Com cerca de 140 cooperados e uma clientela de 400 extrativistas, a Cooperxapuri é responsável por comprar a maior parte dos produtos oriundos da floresta, principalmente borracha e castanha. “Nossos maiores clientes são a Nestlé, Veja [fabricante de calçados] e a Natura”, disse Aquino.
A castanha foi o terceiro produto mais exportado no Acre, em 2022. Entre janeiro e dezembro, a venda da amêndoa somou US$ 9,7 milhões. O montante contribuiu para que a balança comercial fechasse o ano com saldo positivo de US$ 5,2 milhões.
O governo do Estado reconhece a relevância da castanha para economia acreana. Por meio da Secretaria de Produção e Agricultura, políticas públicas para agregar valor ao fruto foram implementadas, assim como a oferta de cursos aos trabalhadores da floresta.

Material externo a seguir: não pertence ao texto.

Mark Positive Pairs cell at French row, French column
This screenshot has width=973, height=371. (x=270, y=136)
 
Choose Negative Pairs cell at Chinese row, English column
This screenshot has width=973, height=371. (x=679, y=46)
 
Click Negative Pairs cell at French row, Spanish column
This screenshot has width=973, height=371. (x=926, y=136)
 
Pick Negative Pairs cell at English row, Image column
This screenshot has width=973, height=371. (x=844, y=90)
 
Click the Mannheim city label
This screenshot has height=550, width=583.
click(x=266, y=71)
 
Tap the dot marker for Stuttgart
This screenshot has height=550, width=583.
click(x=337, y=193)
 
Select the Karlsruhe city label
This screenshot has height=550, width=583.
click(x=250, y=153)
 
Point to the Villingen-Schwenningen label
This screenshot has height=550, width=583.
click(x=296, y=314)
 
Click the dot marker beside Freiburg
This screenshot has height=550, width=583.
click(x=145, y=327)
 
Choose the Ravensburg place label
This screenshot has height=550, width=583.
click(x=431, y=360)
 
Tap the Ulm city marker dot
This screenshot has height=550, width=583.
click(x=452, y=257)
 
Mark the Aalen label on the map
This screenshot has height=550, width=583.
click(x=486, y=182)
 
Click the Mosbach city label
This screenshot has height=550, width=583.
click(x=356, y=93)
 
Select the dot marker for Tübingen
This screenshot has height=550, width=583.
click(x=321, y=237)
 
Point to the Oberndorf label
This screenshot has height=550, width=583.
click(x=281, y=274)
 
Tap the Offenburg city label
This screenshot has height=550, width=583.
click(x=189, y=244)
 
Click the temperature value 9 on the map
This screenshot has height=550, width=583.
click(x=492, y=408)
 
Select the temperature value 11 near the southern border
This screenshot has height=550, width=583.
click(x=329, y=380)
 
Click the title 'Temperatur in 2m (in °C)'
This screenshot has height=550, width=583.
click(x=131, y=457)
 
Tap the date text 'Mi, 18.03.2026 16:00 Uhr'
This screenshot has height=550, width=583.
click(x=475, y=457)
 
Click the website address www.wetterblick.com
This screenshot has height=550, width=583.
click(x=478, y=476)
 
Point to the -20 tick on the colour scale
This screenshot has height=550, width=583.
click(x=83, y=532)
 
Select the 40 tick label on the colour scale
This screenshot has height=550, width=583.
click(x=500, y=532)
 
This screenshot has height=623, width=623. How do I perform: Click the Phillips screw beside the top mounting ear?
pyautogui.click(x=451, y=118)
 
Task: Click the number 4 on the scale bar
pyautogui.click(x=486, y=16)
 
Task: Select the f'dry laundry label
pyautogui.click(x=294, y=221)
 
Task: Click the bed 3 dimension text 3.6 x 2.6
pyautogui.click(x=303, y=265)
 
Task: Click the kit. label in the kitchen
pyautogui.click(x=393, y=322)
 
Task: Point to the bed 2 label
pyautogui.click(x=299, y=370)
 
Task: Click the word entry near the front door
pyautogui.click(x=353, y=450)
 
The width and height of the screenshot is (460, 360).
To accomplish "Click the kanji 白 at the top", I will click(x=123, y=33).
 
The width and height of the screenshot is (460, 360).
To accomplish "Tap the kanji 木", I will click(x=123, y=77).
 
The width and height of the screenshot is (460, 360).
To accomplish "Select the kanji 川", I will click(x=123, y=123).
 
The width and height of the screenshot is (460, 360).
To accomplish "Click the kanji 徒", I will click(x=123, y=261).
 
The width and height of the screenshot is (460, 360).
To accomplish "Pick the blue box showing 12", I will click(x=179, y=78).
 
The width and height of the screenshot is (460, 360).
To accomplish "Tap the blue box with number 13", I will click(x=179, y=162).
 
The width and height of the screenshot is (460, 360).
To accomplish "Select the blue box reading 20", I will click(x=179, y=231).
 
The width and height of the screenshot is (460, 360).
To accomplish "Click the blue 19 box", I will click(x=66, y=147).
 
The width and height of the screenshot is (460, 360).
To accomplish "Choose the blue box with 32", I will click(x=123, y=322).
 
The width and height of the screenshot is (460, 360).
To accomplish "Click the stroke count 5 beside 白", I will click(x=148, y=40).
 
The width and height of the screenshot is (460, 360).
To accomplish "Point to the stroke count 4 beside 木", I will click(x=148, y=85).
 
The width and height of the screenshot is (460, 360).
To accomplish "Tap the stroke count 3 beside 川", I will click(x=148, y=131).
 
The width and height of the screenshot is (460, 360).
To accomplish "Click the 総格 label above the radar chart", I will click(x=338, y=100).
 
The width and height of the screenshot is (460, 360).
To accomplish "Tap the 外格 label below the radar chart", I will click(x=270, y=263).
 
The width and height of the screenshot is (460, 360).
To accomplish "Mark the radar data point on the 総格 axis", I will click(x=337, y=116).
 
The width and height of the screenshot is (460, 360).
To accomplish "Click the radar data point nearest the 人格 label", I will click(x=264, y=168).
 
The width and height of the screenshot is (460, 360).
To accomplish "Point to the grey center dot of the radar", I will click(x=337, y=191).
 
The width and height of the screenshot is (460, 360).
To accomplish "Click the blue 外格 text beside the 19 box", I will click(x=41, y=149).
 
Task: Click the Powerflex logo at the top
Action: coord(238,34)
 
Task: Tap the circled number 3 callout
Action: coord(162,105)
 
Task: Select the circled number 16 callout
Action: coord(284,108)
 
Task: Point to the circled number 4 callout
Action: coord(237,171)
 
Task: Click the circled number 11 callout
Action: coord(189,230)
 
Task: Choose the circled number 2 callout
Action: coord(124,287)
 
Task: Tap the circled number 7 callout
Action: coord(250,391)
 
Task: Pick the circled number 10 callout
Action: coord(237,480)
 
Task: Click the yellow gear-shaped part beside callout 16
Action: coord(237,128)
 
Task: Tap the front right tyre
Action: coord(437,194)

“O governo tem feito sua parte no apoio à cadeia produtiva e buscando formas de valorizar, cada vez mais, a nossa castanha. Além disso, nos últimos anos, promovemos capacitações junto aos nossos extrativistas de boas práticas de coleta e armazém da produção. Estamos estudando a possibilidade de subsidiar a castanha, assim como já ocorre com a borracha”, enfatizou José Luís Tchê, gestor da pasta.